**Exercise**
From the listing below, set down exactly the lines between the one holding "[button] (85, 93)" and the one holding "Visitors & Travel Insurance (75, 1987)", inclusive. No other line is wanted.
───── Materials provided
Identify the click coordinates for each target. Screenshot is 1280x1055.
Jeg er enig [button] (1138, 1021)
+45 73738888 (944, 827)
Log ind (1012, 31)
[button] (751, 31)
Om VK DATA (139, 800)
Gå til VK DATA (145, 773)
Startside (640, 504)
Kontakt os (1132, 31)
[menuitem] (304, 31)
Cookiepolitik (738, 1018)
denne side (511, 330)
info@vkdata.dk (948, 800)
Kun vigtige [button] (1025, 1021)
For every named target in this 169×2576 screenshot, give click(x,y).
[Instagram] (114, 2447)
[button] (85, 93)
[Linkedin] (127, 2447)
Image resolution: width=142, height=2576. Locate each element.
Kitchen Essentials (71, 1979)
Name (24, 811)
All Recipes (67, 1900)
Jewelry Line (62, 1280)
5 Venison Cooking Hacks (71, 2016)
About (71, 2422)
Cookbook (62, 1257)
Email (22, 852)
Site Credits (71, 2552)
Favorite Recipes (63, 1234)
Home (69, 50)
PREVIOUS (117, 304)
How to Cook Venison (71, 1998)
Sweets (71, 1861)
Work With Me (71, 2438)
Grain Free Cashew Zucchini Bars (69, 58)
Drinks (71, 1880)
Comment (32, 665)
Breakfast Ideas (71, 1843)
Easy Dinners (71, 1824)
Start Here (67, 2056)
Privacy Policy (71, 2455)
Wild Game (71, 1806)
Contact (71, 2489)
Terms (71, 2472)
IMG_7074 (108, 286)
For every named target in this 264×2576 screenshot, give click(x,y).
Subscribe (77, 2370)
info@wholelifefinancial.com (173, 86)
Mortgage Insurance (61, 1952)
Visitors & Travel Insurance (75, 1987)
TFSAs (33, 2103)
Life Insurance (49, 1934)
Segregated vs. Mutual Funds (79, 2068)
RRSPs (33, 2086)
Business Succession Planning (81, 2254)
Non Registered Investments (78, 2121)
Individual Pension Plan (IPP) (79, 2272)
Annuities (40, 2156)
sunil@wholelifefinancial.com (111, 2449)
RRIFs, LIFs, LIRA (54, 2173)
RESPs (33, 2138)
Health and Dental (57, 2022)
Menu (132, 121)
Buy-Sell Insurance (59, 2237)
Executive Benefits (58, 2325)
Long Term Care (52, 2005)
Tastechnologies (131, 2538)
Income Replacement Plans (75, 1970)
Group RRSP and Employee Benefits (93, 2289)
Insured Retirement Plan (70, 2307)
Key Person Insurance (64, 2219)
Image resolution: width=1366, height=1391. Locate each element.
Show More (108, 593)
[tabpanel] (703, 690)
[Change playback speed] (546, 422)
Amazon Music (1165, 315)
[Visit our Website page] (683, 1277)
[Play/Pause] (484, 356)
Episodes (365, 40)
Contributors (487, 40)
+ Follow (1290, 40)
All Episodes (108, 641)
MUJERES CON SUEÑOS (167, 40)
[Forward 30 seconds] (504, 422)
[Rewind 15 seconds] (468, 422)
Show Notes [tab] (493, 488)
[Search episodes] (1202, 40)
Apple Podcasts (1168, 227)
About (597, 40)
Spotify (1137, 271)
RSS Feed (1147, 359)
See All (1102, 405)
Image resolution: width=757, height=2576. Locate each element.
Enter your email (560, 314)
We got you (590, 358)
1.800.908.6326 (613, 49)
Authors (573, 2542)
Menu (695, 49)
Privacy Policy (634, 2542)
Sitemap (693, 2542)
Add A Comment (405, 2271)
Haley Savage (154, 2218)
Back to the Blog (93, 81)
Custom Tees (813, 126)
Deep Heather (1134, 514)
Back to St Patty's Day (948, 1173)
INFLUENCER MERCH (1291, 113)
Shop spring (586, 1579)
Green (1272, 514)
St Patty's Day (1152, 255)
──────────
**Expected output**
[button] (85, 93)
[Linkedin] (127, 2447)
Image resolution: width=142, height=2576. Locate each element.
Kitchen Essentials (71, 1979)
Name (24, 811)
All Recipes (67, 1900)
Jewelry Line (62, 1280)
5 Venison Cooking Hacks (71, 2016)
About (71, 2422)
Cookbook (62, 1257)
Email (22, 852)
Site Credits (71, 2552)
Favorite Recipes (63, 1234)
Home (69, 50)
PREVIOUS (117, 304)
How to Cook Venison (71, 1998)
Sweets (71, 1861)
Work With Me (71, 2438)
Grain Free Cashew Zucchini Bars (69, 58)
Drinks (71, 1880)
Comment (32, 665)
Breakfast Ideas (71, 1843)
Easy Dinners (71, 1824)
Start Here (67, 2056)
Privacy Policy (71, 2455)
Wild Game (71, 1806)
Contact (71, 2489)
Terms (71, 2472)
IMG_7074 (108, 286)
For every named target in this 264×2576 screenshot, give click(x,y).
Subscribe (77, 2370)
info@wholelifefinancial.com (173, 86)
Mortgage Insurance (61, 1952)
Visitors & Travel Insurance (75, 1987)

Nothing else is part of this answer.